***** Stored data *****

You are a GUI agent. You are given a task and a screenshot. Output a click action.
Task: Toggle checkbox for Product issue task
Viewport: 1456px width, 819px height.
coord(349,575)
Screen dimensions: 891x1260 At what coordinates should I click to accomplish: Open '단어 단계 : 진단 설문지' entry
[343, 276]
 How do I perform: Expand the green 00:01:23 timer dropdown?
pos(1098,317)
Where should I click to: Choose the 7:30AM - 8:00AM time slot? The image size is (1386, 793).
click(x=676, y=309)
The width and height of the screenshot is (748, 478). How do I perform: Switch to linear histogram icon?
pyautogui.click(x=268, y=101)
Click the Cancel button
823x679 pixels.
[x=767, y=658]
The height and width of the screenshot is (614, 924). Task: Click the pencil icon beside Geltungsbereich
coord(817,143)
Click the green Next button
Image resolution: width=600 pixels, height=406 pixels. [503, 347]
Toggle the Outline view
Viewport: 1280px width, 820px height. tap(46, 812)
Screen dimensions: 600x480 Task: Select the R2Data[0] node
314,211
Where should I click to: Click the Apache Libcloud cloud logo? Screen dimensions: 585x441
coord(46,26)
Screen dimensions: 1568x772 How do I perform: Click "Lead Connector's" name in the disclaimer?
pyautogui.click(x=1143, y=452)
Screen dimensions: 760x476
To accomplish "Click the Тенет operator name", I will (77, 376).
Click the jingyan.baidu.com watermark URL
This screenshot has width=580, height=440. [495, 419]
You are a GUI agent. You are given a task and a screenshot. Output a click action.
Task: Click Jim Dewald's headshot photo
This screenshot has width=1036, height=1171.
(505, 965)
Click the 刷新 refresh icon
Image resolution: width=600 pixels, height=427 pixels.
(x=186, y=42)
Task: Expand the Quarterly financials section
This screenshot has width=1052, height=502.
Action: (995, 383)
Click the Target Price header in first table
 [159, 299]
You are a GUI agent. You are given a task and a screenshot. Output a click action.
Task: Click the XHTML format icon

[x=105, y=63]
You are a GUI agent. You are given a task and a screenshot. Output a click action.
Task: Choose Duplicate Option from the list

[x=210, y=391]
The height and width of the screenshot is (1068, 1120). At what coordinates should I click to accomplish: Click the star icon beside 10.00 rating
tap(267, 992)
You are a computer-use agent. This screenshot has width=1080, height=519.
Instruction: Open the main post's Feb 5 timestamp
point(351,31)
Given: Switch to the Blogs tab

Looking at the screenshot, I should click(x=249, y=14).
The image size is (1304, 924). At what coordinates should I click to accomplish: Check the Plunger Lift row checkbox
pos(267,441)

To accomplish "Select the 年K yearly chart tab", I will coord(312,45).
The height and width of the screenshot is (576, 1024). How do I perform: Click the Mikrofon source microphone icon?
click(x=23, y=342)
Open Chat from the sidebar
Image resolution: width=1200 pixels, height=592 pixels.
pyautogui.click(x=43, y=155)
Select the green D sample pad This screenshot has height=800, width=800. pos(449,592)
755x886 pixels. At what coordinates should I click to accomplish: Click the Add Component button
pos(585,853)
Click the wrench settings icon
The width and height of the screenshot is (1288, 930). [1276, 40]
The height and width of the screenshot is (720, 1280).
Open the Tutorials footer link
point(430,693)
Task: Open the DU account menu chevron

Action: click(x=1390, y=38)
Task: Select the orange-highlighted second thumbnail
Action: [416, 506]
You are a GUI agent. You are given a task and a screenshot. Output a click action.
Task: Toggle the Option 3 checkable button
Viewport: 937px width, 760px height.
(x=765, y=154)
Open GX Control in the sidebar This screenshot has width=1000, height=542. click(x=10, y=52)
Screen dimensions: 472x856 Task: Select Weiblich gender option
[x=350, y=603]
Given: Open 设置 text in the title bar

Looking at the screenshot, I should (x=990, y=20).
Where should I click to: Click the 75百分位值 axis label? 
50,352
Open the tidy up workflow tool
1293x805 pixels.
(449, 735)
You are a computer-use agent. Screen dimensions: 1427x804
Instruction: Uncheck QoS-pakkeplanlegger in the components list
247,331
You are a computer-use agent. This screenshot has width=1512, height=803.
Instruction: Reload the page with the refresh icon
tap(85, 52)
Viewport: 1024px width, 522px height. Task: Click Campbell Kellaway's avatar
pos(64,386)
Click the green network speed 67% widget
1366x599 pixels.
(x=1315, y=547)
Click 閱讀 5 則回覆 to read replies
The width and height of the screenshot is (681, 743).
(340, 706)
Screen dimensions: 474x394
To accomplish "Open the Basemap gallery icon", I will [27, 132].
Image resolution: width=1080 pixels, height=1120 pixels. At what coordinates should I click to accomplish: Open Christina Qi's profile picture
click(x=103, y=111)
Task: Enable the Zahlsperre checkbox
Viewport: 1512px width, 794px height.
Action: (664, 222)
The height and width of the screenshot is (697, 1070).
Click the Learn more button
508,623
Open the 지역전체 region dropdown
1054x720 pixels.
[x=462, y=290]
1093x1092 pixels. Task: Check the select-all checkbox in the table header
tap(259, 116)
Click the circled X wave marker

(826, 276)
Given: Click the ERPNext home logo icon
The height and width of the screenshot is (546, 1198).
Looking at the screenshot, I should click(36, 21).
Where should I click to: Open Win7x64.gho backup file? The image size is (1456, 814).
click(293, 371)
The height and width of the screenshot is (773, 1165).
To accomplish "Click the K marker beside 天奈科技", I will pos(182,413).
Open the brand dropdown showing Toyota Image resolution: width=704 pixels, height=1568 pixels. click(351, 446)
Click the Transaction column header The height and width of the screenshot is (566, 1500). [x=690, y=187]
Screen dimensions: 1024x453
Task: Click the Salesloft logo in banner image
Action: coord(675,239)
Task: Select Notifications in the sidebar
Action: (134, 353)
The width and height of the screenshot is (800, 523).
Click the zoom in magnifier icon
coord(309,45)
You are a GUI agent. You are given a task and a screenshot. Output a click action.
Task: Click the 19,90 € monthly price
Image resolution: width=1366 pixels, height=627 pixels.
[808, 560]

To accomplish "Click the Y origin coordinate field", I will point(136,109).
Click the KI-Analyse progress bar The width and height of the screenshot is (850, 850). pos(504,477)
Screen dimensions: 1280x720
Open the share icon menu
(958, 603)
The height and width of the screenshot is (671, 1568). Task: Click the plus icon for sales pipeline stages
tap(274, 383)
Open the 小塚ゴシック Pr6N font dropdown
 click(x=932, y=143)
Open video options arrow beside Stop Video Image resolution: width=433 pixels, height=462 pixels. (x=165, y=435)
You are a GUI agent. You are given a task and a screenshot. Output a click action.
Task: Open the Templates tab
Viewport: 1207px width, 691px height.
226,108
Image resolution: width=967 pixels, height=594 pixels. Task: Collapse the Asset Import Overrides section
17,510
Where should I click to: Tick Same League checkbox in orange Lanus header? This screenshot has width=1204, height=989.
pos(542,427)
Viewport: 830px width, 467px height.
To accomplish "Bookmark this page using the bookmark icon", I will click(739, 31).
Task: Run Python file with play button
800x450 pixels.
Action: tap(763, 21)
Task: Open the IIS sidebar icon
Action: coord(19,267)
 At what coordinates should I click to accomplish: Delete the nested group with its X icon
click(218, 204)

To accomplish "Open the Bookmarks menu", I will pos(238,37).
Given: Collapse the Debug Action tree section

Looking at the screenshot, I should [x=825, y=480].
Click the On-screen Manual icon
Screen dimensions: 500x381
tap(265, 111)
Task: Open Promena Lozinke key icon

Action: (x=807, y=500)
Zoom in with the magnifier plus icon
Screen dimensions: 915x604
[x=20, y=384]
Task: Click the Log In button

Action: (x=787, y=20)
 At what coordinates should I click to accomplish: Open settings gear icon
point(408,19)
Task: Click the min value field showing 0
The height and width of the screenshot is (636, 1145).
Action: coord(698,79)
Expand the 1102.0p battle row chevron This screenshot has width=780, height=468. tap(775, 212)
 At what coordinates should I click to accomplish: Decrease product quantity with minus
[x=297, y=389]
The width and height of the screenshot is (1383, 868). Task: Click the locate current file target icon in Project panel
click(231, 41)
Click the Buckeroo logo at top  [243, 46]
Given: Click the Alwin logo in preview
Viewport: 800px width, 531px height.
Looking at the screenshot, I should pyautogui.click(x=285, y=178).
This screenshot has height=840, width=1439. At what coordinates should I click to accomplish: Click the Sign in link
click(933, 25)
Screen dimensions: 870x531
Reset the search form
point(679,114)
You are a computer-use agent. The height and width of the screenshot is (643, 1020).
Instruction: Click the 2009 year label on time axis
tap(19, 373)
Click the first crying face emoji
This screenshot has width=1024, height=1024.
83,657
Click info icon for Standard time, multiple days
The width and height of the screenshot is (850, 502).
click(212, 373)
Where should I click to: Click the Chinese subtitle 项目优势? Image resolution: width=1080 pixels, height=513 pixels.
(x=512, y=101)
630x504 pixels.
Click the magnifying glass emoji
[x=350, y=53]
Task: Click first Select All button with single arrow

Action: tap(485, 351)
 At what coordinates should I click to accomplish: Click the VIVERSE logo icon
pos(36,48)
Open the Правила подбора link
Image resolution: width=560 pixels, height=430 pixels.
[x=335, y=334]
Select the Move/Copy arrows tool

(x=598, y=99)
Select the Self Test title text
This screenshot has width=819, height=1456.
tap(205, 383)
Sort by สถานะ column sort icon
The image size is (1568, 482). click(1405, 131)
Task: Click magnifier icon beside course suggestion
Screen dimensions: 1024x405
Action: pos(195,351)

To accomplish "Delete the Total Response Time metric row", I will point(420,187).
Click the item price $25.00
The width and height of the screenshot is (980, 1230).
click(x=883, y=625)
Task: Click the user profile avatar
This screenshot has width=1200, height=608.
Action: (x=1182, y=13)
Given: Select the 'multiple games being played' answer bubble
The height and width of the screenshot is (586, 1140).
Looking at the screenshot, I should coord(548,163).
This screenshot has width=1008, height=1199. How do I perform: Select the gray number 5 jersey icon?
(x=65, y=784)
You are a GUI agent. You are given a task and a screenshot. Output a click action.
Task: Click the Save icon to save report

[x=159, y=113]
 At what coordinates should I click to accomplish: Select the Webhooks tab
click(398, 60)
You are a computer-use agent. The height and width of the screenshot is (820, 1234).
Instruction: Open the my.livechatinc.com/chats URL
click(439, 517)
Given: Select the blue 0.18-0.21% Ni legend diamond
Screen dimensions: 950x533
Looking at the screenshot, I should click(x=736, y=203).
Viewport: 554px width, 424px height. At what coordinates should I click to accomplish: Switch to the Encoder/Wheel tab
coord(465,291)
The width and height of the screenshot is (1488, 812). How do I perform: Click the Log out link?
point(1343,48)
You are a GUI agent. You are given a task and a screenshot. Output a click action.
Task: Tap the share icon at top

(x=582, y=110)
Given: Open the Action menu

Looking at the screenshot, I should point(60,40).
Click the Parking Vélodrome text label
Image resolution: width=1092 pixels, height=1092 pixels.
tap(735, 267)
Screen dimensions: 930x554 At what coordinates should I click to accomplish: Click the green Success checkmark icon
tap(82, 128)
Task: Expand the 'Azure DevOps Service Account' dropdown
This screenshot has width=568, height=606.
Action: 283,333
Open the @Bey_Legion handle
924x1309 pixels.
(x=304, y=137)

*****

Identify the lines in the entries above that contain "showing", then copy them out.

Open the brand dropdown showing Toyota Image resolution: width=704 pixels, height=1568 pixels. click(351, 446)
Task: Click the min value field showing 0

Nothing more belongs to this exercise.